TASKS AND EXERCISES =>
1. Copy the part of the article on insurance fraud claims from "Fletcher said the" up to and including "have been dishonest.".
2. Translate this sentence from the article on insurance fraud claims into Spanish: "Fixed fees have also been slashed for claimant solicitors acting in low-value claims."
3. Resume the article on insurance fraud claims, writing on from its final sentence.

EXERCISE PASSAGE =>
···

Insurers today called for reforms similar to those imposed on whiplash claims to counter growing fraudulent claims involving industrial deafness.
Ben Fletcher, head of the Insurance Fraud Bureau, told a conference today that organised criminal gangs are moving onto new types of injury claims.
Fletcher said the bureau, which is funded by the insurance industry, had yet to come up with a proper strategy for dealing with fraud outside of motor claims.
Insurers have successfully lobbied the government for a set of reforms, including independent whiplash panels, a pending ban on inducements for personal injury, and new powers for courts to refuse compensation for claimants who have been dishonest.
Fixed fees have also been slashed for claimant solicitors acting in low-value claims.
The Association of British Insurers has already suggested that industrial deafness is the new ‘cash cow’ replacing whiplash – and it appears the insurance industry has set its sights on a similar reform agenda.

···

RECORDED INFORMATION =>

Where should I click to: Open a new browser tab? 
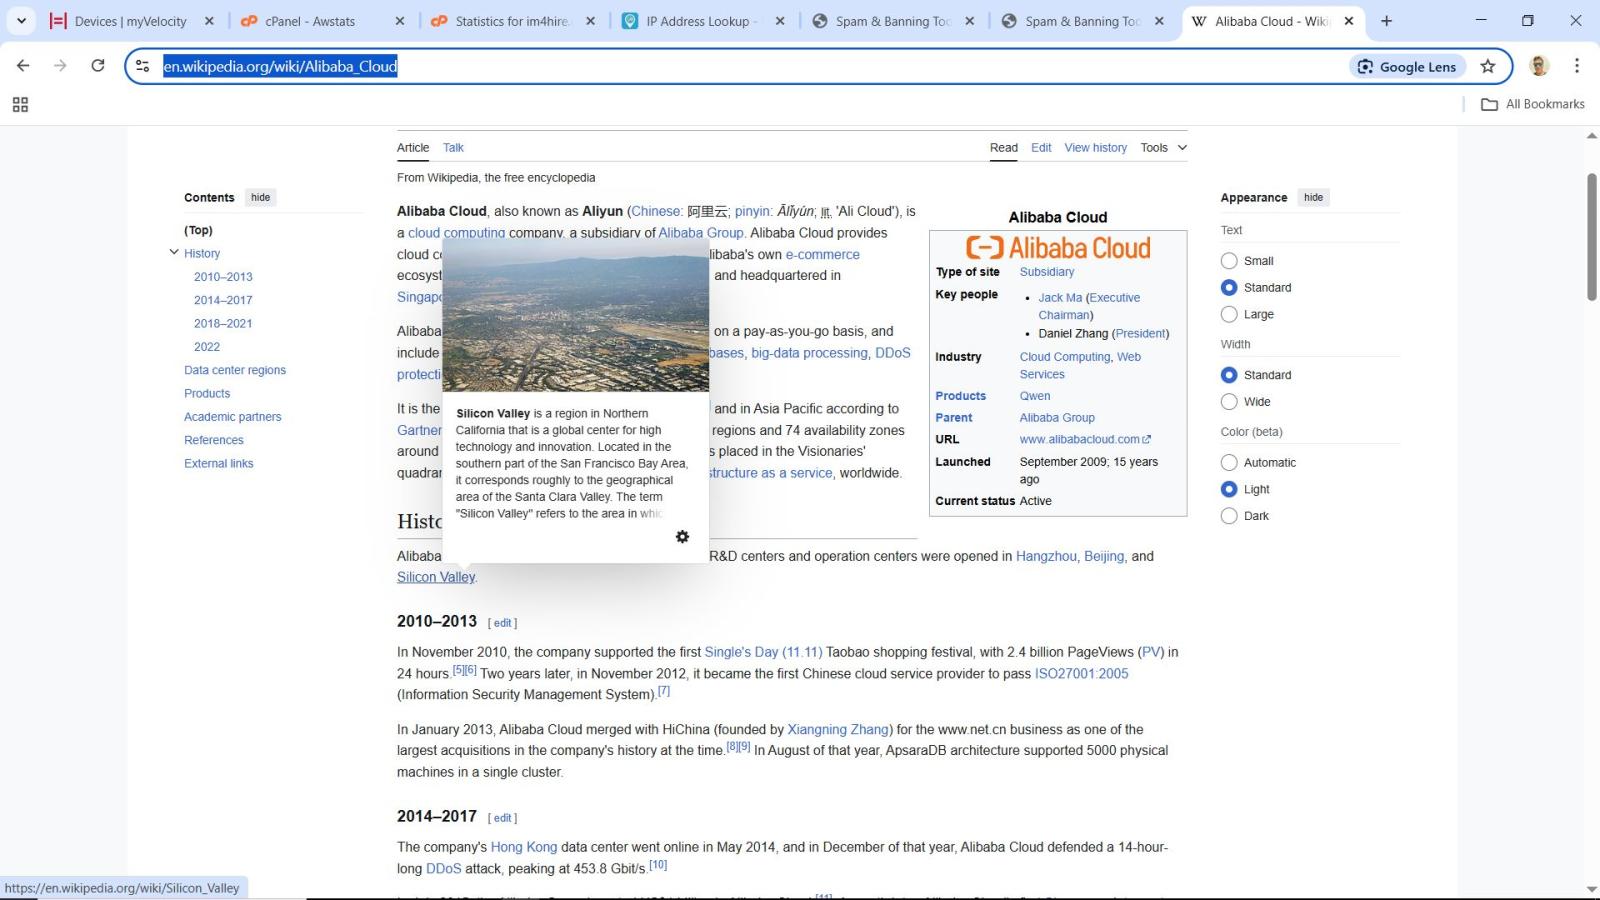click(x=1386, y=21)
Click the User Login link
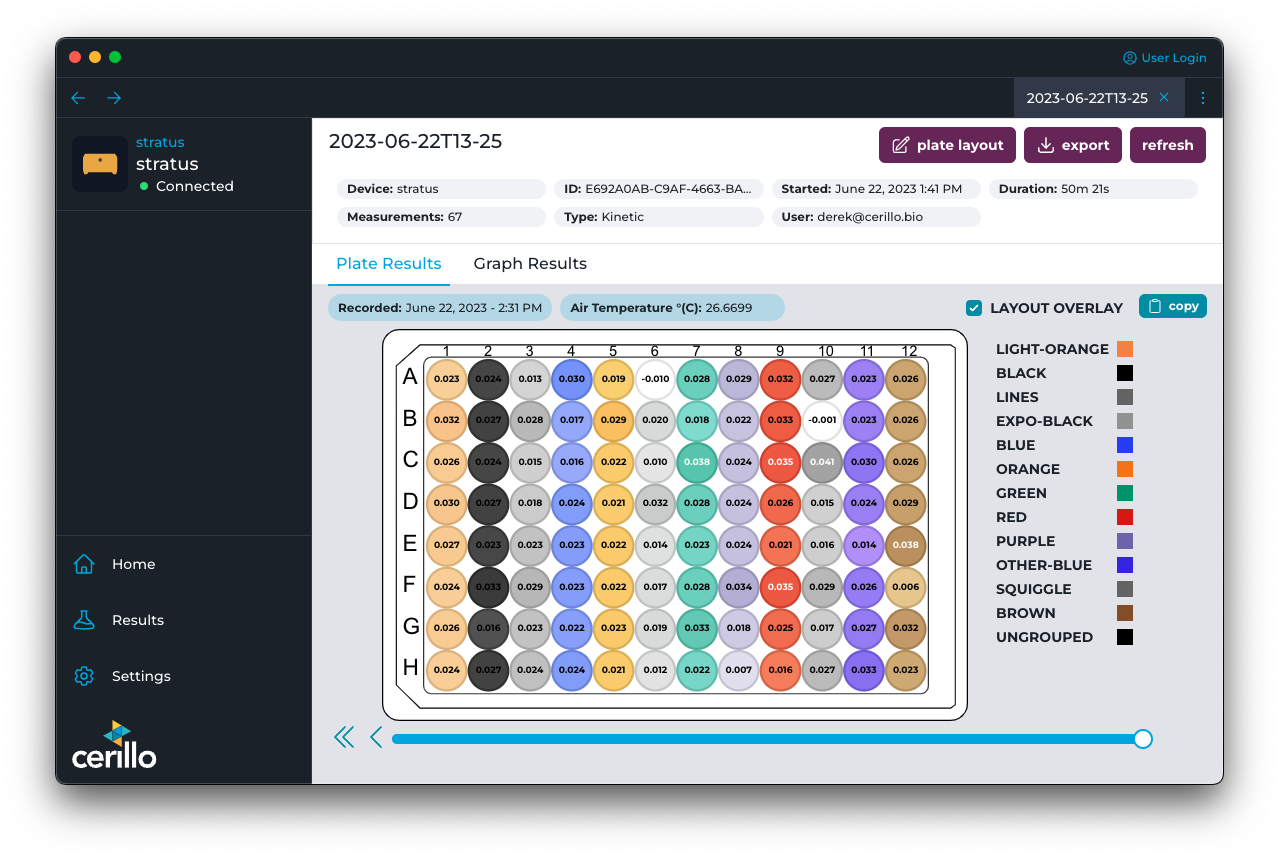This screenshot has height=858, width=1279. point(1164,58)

···

ANSWERS PER TASK =>
1.
Fletcher said the bureau, which is funded by the insurance industry, had yet to come up with a proper strategy for dealing with fraud outside of motor claims.
Insurers have successfully lobbied the government for a set of reforms, including independent whiplash panels, a pending ban on inducements for personal injury, and new powers for courts to refuse compensation for claimants who have been dishonest.

2. También se han recortado drásticamente los honorarios fijos de los abogados de los demandantes que actúan en reclamaciones de bajo valor.

3.
‘We need a legislative and regulatory environment conducive to fighting fraud, not hindering it,’ Fletcher told an Association of British Insurers conference in London.
‘We’ve made a lot of headway on whiplash but other organised fraudsters are emerging… other reforms in the PI space should be encouraged in occupational disease.’
Meanwhile, DCI David Wood, head of the City of London Police team set up in 2011 to tackle insurance fraud, said more than 300 cases are being investigated every year – compared with 114 three years ago.
Wood said 29 detectives are now assigned to the team, which has secured 98 convictions in total. The team has previously targeted credit hire fraud and has an operation planned to target fraud involving personal injury claims.